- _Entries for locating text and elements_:
— begin —
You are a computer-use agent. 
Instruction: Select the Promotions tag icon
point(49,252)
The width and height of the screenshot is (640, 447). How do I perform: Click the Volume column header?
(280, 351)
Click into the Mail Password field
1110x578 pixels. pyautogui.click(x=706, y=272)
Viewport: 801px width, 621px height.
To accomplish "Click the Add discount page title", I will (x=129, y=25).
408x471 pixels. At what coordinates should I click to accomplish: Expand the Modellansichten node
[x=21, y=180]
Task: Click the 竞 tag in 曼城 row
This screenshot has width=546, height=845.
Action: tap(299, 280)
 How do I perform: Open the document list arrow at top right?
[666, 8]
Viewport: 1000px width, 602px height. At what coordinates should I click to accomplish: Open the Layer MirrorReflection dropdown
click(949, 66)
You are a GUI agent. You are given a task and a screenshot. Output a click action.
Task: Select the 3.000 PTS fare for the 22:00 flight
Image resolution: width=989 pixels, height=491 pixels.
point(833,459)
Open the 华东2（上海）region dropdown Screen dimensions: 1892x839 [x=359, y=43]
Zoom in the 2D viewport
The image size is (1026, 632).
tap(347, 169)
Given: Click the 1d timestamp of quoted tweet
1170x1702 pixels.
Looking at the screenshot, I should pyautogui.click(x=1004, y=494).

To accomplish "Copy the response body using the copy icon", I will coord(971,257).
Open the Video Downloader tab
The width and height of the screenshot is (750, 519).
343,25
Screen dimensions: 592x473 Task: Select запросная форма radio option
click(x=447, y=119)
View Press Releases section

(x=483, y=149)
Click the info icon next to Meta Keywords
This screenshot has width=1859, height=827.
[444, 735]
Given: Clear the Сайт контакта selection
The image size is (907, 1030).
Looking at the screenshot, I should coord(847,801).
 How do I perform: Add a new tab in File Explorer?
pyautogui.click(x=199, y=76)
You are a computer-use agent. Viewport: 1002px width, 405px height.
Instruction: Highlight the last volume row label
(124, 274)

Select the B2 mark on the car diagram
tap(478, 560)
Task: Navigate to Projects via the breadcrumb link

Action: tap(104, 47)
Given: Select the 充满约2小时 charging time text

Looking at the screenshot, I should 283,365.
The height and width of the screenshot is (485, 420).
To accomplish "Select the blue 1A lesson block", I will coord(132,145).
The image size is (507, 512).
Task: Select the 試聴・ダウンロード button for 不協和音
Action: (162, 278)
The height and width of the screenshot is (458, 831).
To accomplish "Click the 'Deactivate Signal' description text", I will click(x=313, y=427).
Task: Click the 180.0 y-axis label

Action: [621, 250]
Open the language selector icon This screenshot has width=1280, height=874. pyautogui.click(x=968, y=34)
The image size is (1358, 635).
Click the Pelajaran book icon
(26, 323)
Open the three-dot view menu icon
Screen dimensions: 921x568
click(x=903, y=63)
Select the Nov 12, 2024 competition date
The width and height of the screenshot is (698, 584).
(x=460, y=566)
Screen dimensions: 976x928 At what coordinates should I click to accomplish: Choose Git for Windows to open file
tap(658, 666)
— end —
- _Aim of the task_: Could you put everything in the records from the line containing "Click into the Mail Password field" down to the line containing "tap(347, 169)" into a Markdown table with the columns Row and Line, leaving out any blank lines?

- _Expected answer_:
| Row | Line |
|---|---|
| 1 | Click into the Mail Password field |
| 2 | 1110x578 pixels. pyautogui.click(x=706, y=272) |
| 3 | Viewport: 801px width, 621px height. |
| 4 | To accomplish "Click the Add discount page title", I will (x=129, y=25). |
| 5 | 408x471 pixels. At what coordinates should I click to accomplish: Expand the Modellansichten node |
| 6 | [x=21, y=180] |
| 7 | Task: Click the 竞 tag in 曼城 row |
| 8 | This screenshot has width=546, height=845. |
| 9 | Action: tap(299, 280) |
| 10 |  How do I perform: Open the document list arrow at top right? |
| 11 | [666, 8] |
| 12 | Viewport: 1000px width, 602px height. At what coordinates should I click to accomplish: Open the Layer MirrorReflection dropdown |
| 13 | click(949, 66) |
| 14 | You are a GUI agent. You are given a task and a screenshot. Output a click action. |
| 15 | Task: Select the 3.000 PTS fare for the 22:00 flight |
| 16 | Image resolution: width=989 pixels, height=491 pixels. |
| 17 | point(833,459) |
| 18 | Open the 华东2（上海）region dropdown Screen dimensions: 1892x839 [x=359, y=43] |
| 19 | Zoom in the 2D viewport |
| 20 | The image size is (1026, 632). |
| 21 | tap(347, 169) |